Dr. Scott Pace ’75 is the Director of the Space Policy Institute and a Professor of Practice in International Affairs at George Washington University’s Elliott School of International Affairs. His research interests include civil, commercial, and national security space policy, and the management of technical innovation. He received a BS in Physics from Harvey Mudd College in 1980; MS degrees in Aeronautics & Astronautics and Technology & Policy from the Massachusetts Institute of Technology in 1982; and a PhD in Policy Analysis from the RAND Graduate School in 1989. Most recently a senior administrator at NASA Headquarters, Dr. Pace has served at the White House Office of Science and Technology Policy, the RAND Corporation, the Office of the Deputy Secretary of Commerce, Rockwell International’s Shuttle Orbiter Division, and the Jet Propulsion Laboratory.
Harold C. Schloss ’76 is a Vice President at Merrill Lynch in Beverly Hills, Scoutmaster of Boy Scout Troop 360, and a mentor to FIRST Robotics team 1836. He earned a Bachelor’s degree in Physical Sciences from Harvard in 1981. After working on a communications system for NATO at Litton, he moved to a pacemaker company called Pacesetter Systems Inc. in 1983, developing embedded real time systems for programming pacemakers, and later managing developers of those systems. He left what had become the Cardiac Rhythm Management Division of St. Jude Medical holding 14 US patents and a number of foreign patents. In 2000 Hal moved to Merrill Lynch.
Razvan Ungureanu ’01, Faculty ’05-’07 earned a BA in English at Rice University, and then a law degree at the University of Utah. In between, he taught Chemistry and Physics at Gustine High School in California. Razvan has worked as a summer associate for Ballard Spahr Andrews & Ingersoll in Salt Lake City, UT and for WilmerHale in Washington, DC. Currently, he practices civil litigation with Smyser, Kaplan & Veselka in Houston, TX.
Dr. Bonnie Valant-Spaight ’89, TA ‘93 is a bit of a Renaissance physicist, having worked in experimental particle physics, nuclear physics, atmospheric physics, and space weather. She received her B.S. in Physics from Santa Clara Univ. While pursuing her Ph.D. in Physics from Cornell, she investigated decays of the B meson in order to study the weak force. She later worked for PathFinder Energy Services developing instruments for nuclear oil well logging. At Propagation Research Associates, she was a Principal Investigator on many Small Business Innovation Research contracts with NOAA and the Department of Defense. She has recently joined The Aerospace Corporation, where she is developing spaceborne instruments for atmospheric measurements.

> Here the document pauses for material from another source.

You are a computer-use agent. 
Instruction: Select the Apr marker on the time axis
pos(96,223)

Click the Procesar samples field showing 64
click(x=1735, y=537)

Dr. Michael Weiss ’74 is Distinguished Research Professor at Case Western Reserve University School of Medicine and Cowan-Blum Chair of its Department of Biochemistry. Holding 17 issued or pending patents in insulin technologies, he is a founder and Chief Scientific Officer of Thermalin Diabetes, LLC. Elected to the American Society for Clinical Investigation (1991) and American Association of Physicians (2000), Dr. Weiss is a Trustee of the Cleveland Museum of Natural History and oversees its Health Advisory Committee. A former member of the White House Commission on Presidential Scholars, he is a current Trustee of the Presidential Scholars Foundation. Dr. Weiss is past Chair of the NIDDK Board of Scientific Counselors at the National Institutes of Health. At CWRU Dr. Weiss holds secondary appointments in Medicine and Biomedical Engineering.